### EXERCISE TEXT:
++++++++++++++++++++

# PCI Raid Controller drivers



## shakushinnen (Jul 21, 2005)

Hi All,
I bought a box with an Asus CUBX board and a celeron 566. It had no hard drive. When I fired it up it asked me for the location of my PCI Raid Controller drivers. What is a Raid Controller, and where can I get the drivers?
Thanks,
John


----------



## linderman (May 20, 2005)

Hello:

sounds like you have a PCI *card * raid controller in your system (should be visible if you take the sides off the computer / it will look like a card similar to a modem or sound card / you could just remove it and *delete it * from the device manager unless you plan on running a raid configuration ????

in other words / if you plan on running a regular IDE drive it would be best to remove the Raid contoller card / after you get windows fired up with an IDE drive you could always re-install the raid controller card again / use sandra lite or similar utility to help identify what brand and model controller card you have so you could get drivers off the internet / but thats a waste of time unless you are interested in a raid set-up

regards

joe


----------



## shakushinnen (Jul 21, 2005)

Hi Joe,
I only have 3 cards:sound, graphics (Matrox G400) and modem. What is this raid card supposed to do. I also see no sign of it in the device manager or Aida32. Where would it show up in the file system?
John


----------



## linderman (May 20, 2005)

John:

If its a card it should show up under the SCSI & Raid controllers in the device manager ????

also you could check in the advanced options or advanced configurations area of the bios and find a Raid Controller and change to "disable"

The raid is a hard drive protocol ( a method of making two drives work as one or mirrored drives - one drive keeps an exact copy of the active drive )which you do not need nor do you want enabled unless you are trying to config a raid set-up / which you do not


let us know what you find


update: check this out / my gut feeling tells me this is what you are running into ????

++++++++++++++++++++

### PROVIDED DATA:

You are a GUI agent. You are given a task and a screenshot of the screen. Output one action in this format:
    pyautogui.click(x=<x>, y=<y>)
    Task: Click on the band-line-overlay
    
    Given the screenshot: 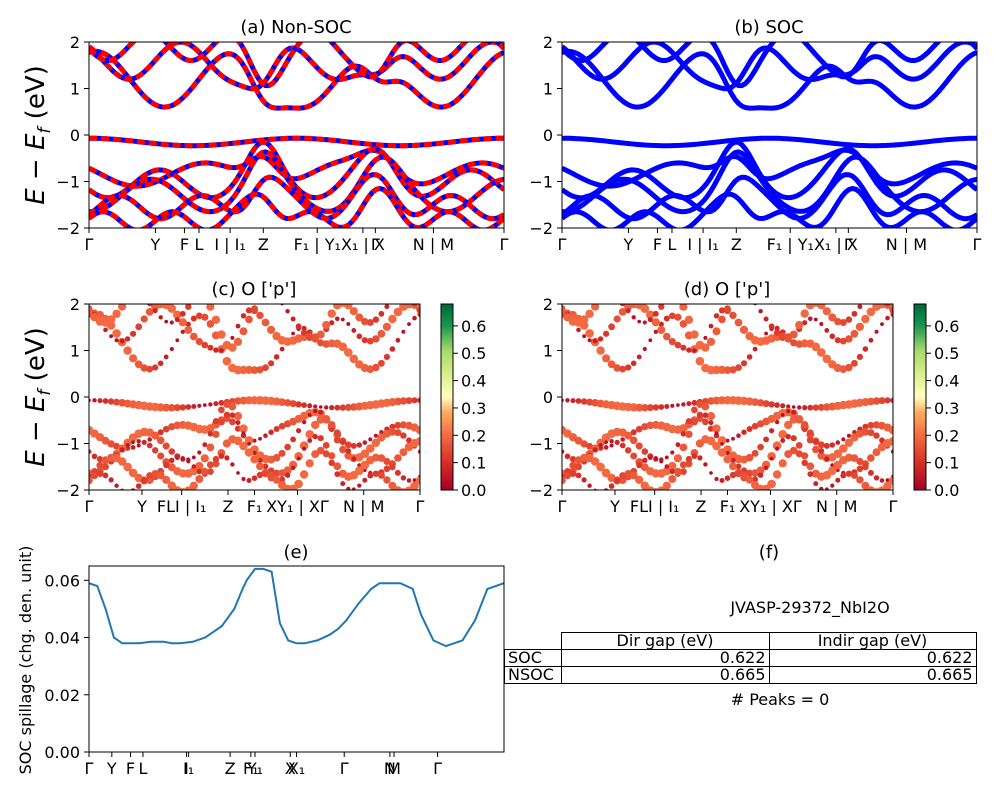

++++++++++++++++++++

### PROBLEMS TO WORK ON:
1. In the RAID controller thread, which graphics card does John list among his three cards?
2. Put this sentence from the RAID controller thread into Spanish: "What is a Raid Controller, and where can I get the drivers?"
3. Pick up the RAID controller thread after its final line and keep it going.
The listing has nothing to do with the forum thread about the RAID controller drivers.

### ANSWERS TO THE TASKS:
1. A Matrox G400.

2. ¿Qué es un controlador RAID y dónde puedo conseguir los controladores?

3.
http://members.chello.nl/mgherard/html/faq.html#where can I find
*then click on the "how can I update my CMD controller"*


regards

joe


----------



## shakushinnen (Jul 21, 2005)

Hi Joe,
O.K. The device manager shows no sign of a raid controller, but it does show a yellow "!" next to "secondary IDE controller". I have removed this entry twice but it keeps reinstalling. 
The bios Says: "INT18 Device (network)" under Boot. Under PCI config it shows "symbios SCSI"
When I boot the machine. it shows the cd writer, but not the CD rom; and NEITHER one shows up under windows 98SE. Also. after I see the hard drive and cd writer being recognized, I see the following:
"Press F1 for windows 200
Searching for devices
Primary Channel
Drive 0 not found
Drive 1 not found
Secondary Channel
Drive 0 not found
Drive 1 not found
The Bios is disabled"
I could not find any indication of the cd rom, cd writer or raid (anything) in Aida32.
I hope this helps. I have provided some sort of account (below) of what I did after I got this computer. 
Account ............
I bought this box, containing, Asus CUBX, Matrox G400, ethernet card, celeron 566, sound card, CD drive, CD writer, floppy, NO HARD DRIVE. 
Added some more memory, removed the ethernet card, added a modem, changed the the power supply, it smoked - I didn't think this was a good sign :< ) Added a windows 98se drive from a previous computer. (This drive had all the stuff from the other computer still on it. I remove nothing.) First time I started, the cd rom or writer, showed up in window; but since I have removed and replaced them, neither shows up. 
Thanks,
John


----------



## linderman (May 20, 2005)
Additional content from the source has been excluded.